この結果を受け、専門家たちは酒船石が「占い」に使われていた可能性が高いと考えています。日本書紀には、天皇が占いによって国の行く末を決めた記録が残っており、飛鳥の巨石もこうした儀式の一部だったのではないかと推測されます。また、酒船石のある丘のふもとでは「亀形石」が発掘されており、そこにためられた水は聖水として使われていた可能性が高いとされています。このことから、酒船石と亀形石は何らかの宗教的な儀式や祭祀に関連していたのではないかと考えられています。

  • 酒船石のくぼみには水が流れる仕組みがある
  • 飛鳥時代の占いに使われていた可能性がある
  • 亀形石とともに宗教的な儀式の場として活用されていた

斉明天皇と飛鳥の巨石

飛鳥時代に巨石が多く作られた背景には、斉明天皇の存在が大きく関係しています。斉明天皇は中大兄皇子(天智天皇)の母で、日本書紀には占いを重視して政治を行っていた記録が残っています。そのため、飛鳥の巨石も、政治的な判断や国家の安定を願うための儀式に使われた可能性が高いと考えられています。

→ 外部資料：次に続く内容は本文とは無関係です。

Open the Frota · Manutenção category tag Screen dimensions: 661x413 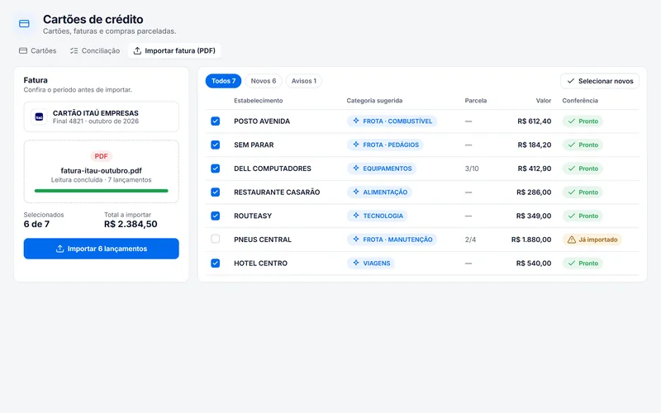point(392,240)
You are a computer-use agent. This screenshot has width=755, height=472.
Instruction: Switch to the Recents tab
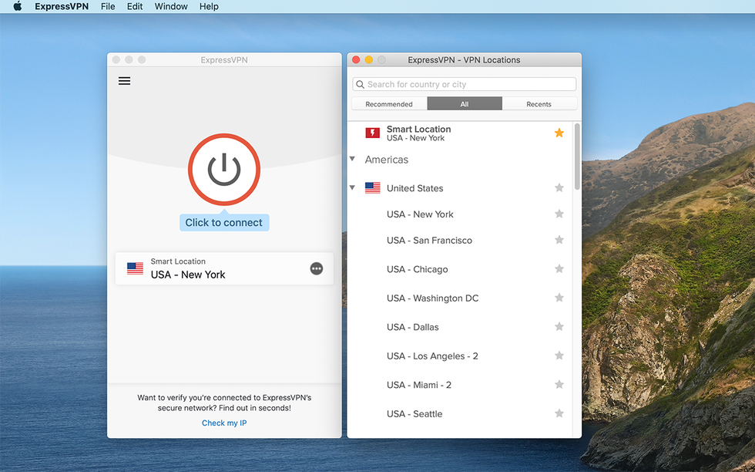pos(539,103)
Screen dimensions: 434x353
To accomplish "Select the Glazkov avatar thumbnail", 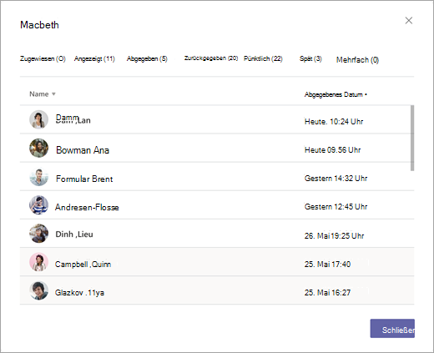I will 38,290.
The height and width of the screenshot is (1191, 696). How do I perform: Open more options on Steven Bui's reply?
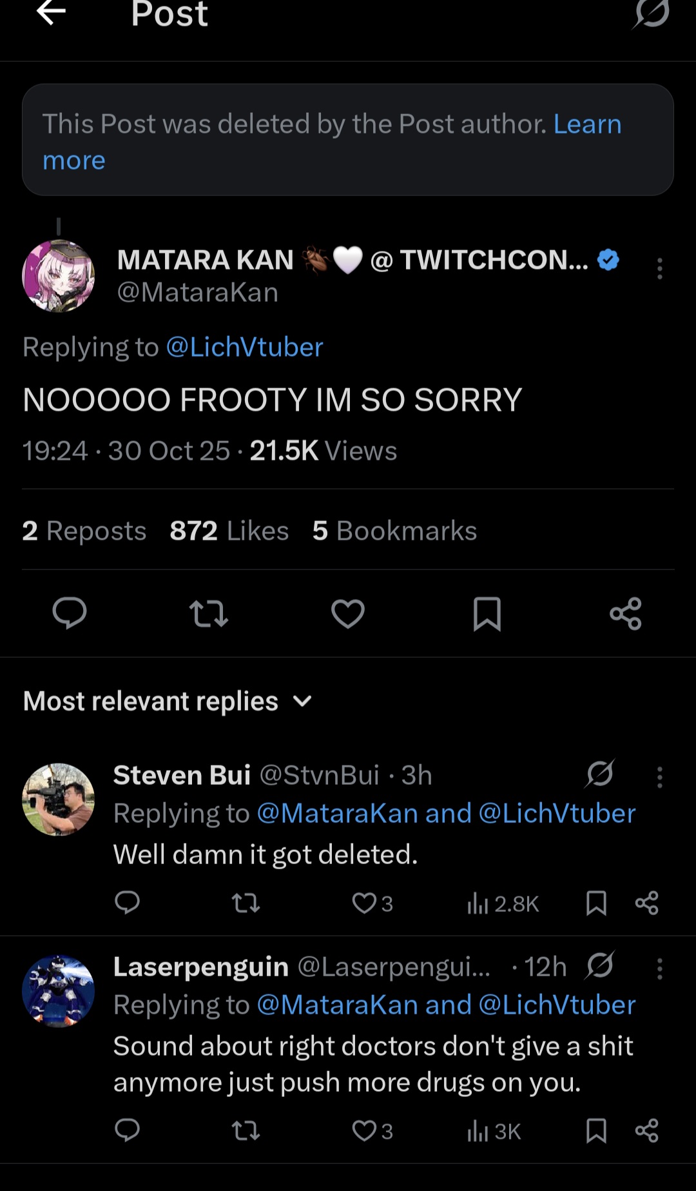(x=659, y=777)
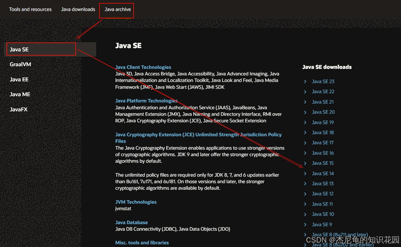The width and height of the screenshot is (401, 247).
Task: Click the JCE Unlimited Strength Policy Files link
Action: tap(198, 134)
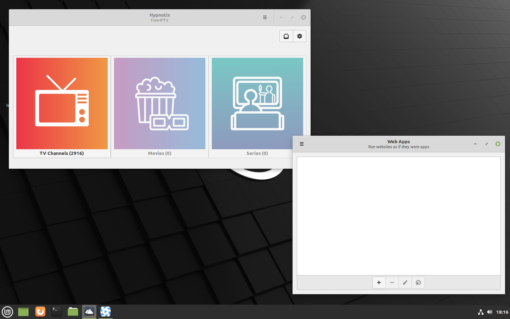Viewport: 510px width, 319px height.
Task: Show desktop using the green panel icon
Action: click(x=23, y=312)
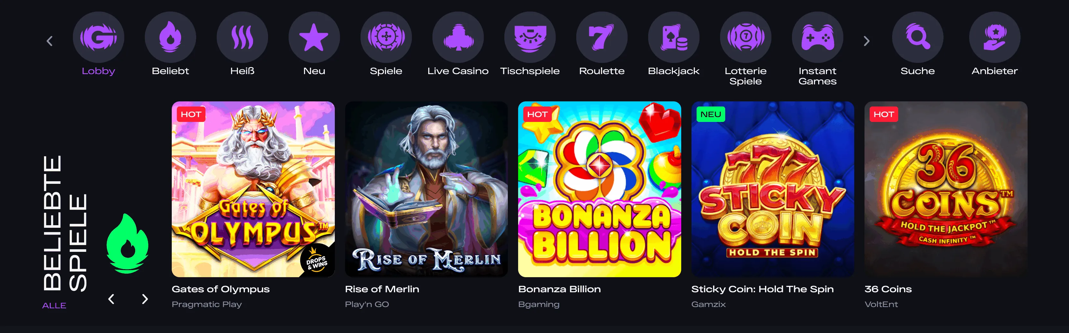This screenshot has height=333, width=1069.
Task: Open the Lobby category
Action: coord(99,36)
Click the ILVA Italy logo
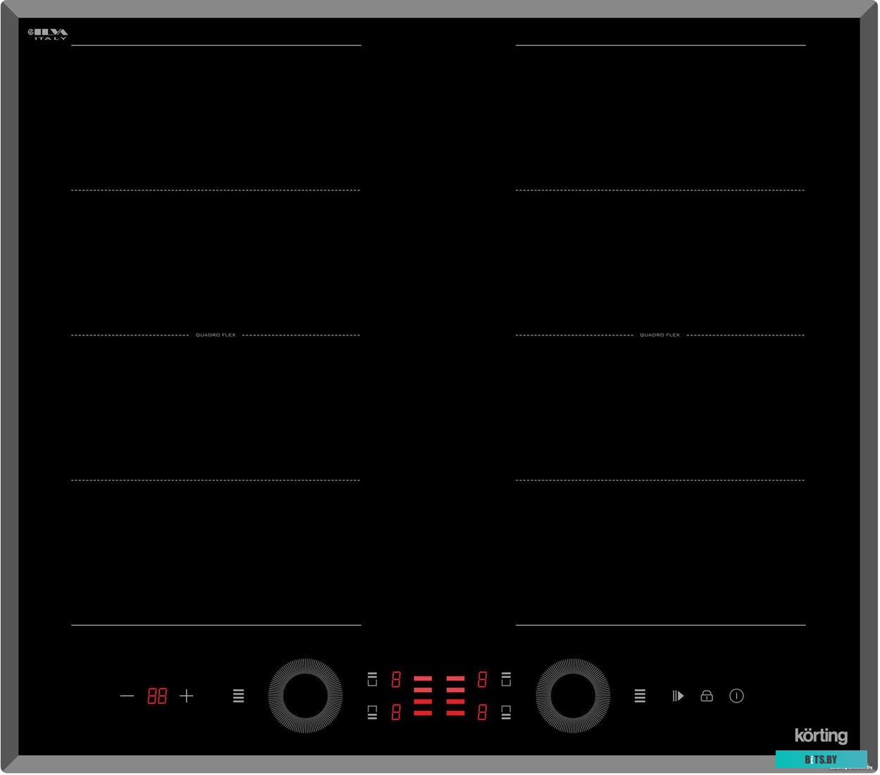The width and height of the screenshot is (880, 775). pos(48,33)
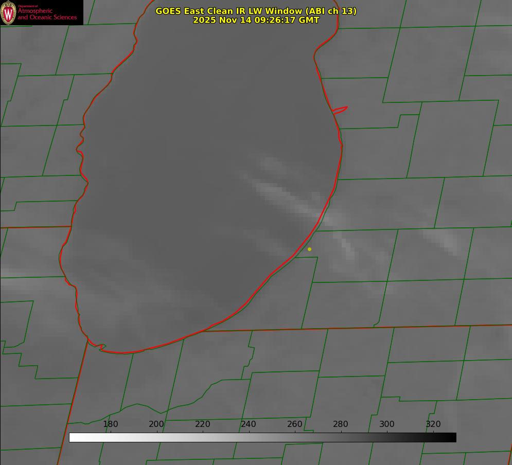The height and width of the screenshot is (465, 512).
Task: Click the small inlet on the southwest shoreline
Action: [x=101, y=347]
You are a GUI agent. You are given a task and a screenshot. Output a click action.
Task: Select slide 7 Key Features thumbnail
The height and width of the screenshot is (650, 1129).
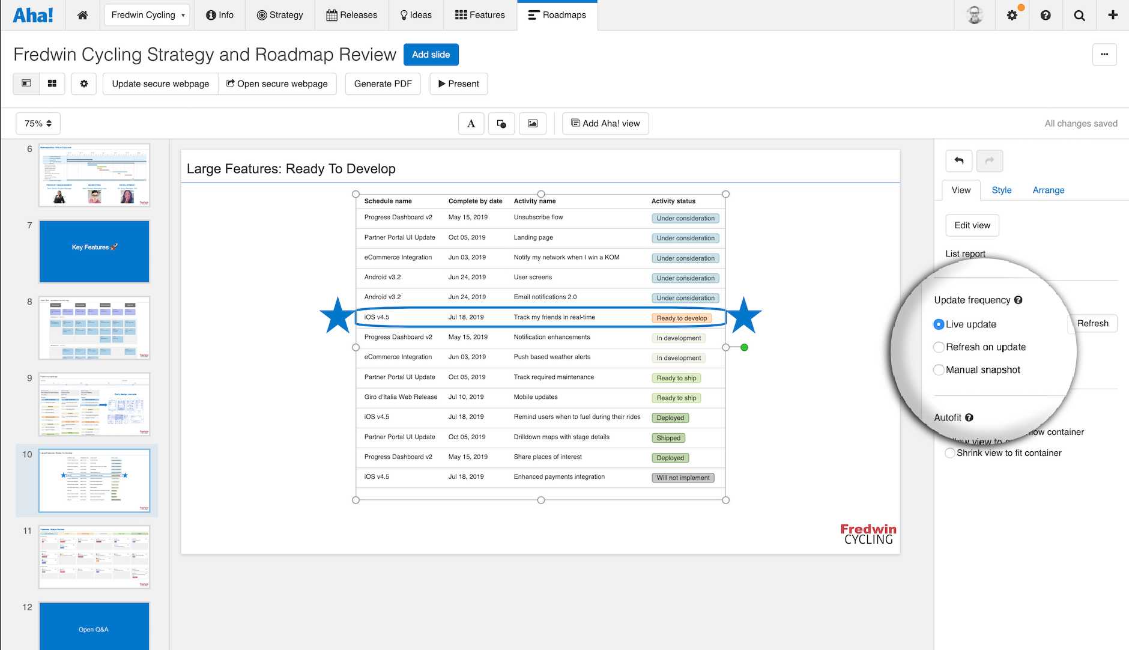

また、飛鳥には猿石や須弥山石など、他にも多くの巨石が存在しており、それぞれ異なる役割があったと考えられます。須弥山石は、内部に水が流れる仕組みを持ち、古代の噴水のような役割を果たしていたとされています。

  • 斉明天皇は占いを政治に活用していた
  • 酒船石は国家の方針を決める儀式に使われた可能性がある
  • 須弥山石は噴水のような役割を持ち、儀式の場で利用された

飛鳥の巨石文化の消滅

斉明天皇の時代には多くの巨石が作られましたが、彼女の死後、その文化は急速に衰退しました。飛鳥地方では、巨石を運ぶために運河が築かれたことが分かっていますが、その建設には多くの人材や物資が必要でした。そのため、庶民からの反発も大きく、日本書紀には「人々が天皇を批判した」との記録が残っています。さらに、斉明天皇の死後、運河建設は中止され、巨石を利用した建造物は作られなくなっていきました。

  • 斉明天皇の死後、巨石文化は急速に衰退した
  • 巨石を運ぶための運河建設には多くの労力が必要で、庶民の反発を招いた
  • 法律や合理的な統治が進むにつれ、呪術的な統治が不要になった

飛鳥時代の終わりとともに、大宝律令が制定され、法律に基づいた統治が進みました。その結果、巨石を用いた儀式や占いの文化は廃れ、次第に忘れ去られていったのです。

まとめ

今回の【歴史探偵】では、飛鳥の巨石に秘められた謎について詳しく調査しました。酒船石や須弥山石などの巨石は、占いや宗教的な儀式だけでなく、政治や外交にも深く関わっていたことが分かりました。しかし、斉明天皇の死後、巨石文化は衰退し、日本の政治はより合理的な統治へと移行していきました。飛鳥の巨石は、単なる遺跡ではなく、飛鳥時代の政治や文化を読み解く重要な鍵となる存在です。今後の研究が進むことで、新たな事実が明らかになるかもしれません。